W samorządowej kampanii wyborczej AD 2014 temat ECO był bardzo żywy, wtedy chodziło jednak o prywatyzację spółki. Za sprzedażą miejskiego pakietu większościowego był ustępujący prezydent Ryszard Zembaczyński, przeciw właściwie wszyscy jego potencjalni następcy, do historii przejdzie pewnie konferencja prasowa, na której ramię w ramię przeciw prywatyzacji występowali Tomasz Garbowski (SLD, kandydował) i Patryk Jaki (Solidarna Polska, nie kandydował, ale swojego kandydata miał).
Jak wiadomo, opcja sprzedaży udziałów upadła, gdy wybory wygrał Arkadiusz Wiśniewski. Ale temat ECO żył nadal, bo nowa ekipa ogłosiła, że miasto musi pilnie odzyskać władzę nad spółką, bo skoro ma większościowy pakiet udziałów, to spółka powinna działać tak, by korzystali opolanie a nie prywatny udziałowiec, tym bardziej podejrzany, że niemiecki.
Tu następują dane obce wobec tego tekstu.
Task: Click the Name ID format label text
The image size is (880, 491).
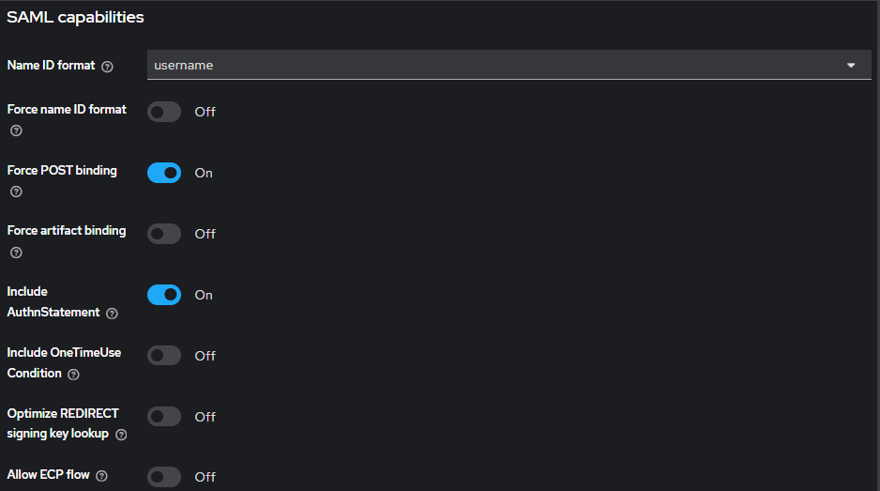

Mieliśmy konferencje prasowe, oświadczenia, manifestacje, zapowiedzi szybkiego rozstrzygnięcia sporu na gruncie kodeksu spółek handlowych.
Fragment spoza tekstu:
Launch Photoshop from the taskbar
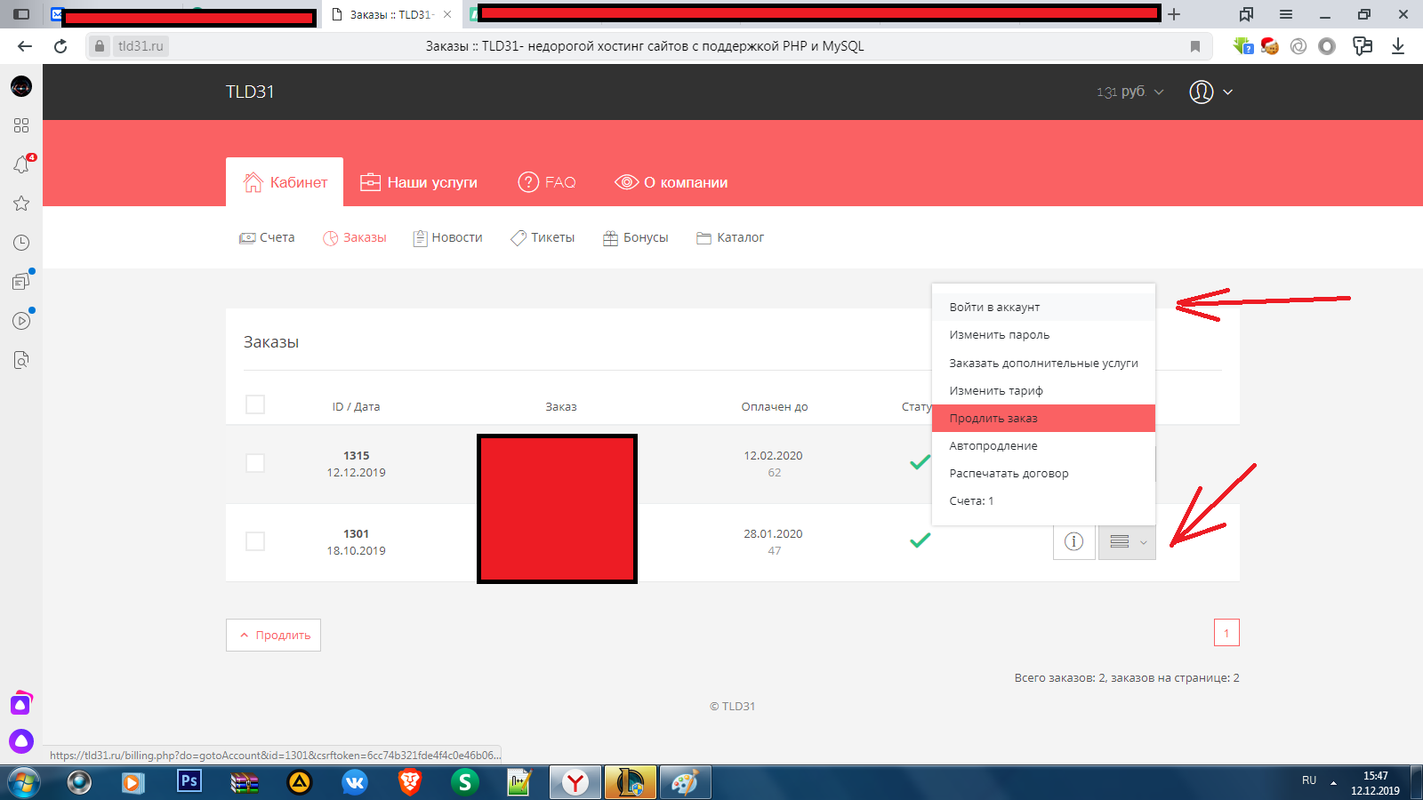 (x=189, y=781)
I co? I nic. Nawet jeśli do jakiegoś kompromisu doszło, to po cichu, bo opinia publiczna się o nim nie dowiedziała. Bardzo jednak prawdopodobne, że ciepłowniczy konflikt został zamrożony, bo nikt nie wpadł na pomysł, jak z niego sensownie wybrnąć. Teraz, kiedy wiceprezydent Janusz Kowalski, główny protagonista sporu, opuścił Opole, możliwe jest pewnie wszystko. Może o temacie „władztwa” w ECO zapomnimy, może przypomni go nowa rządowa ekipa. W końcu Janusz Kowalski zapowiedział, że będzie twardo „dbał o interesy Rzeczypospolitej na froncie energetycznym”.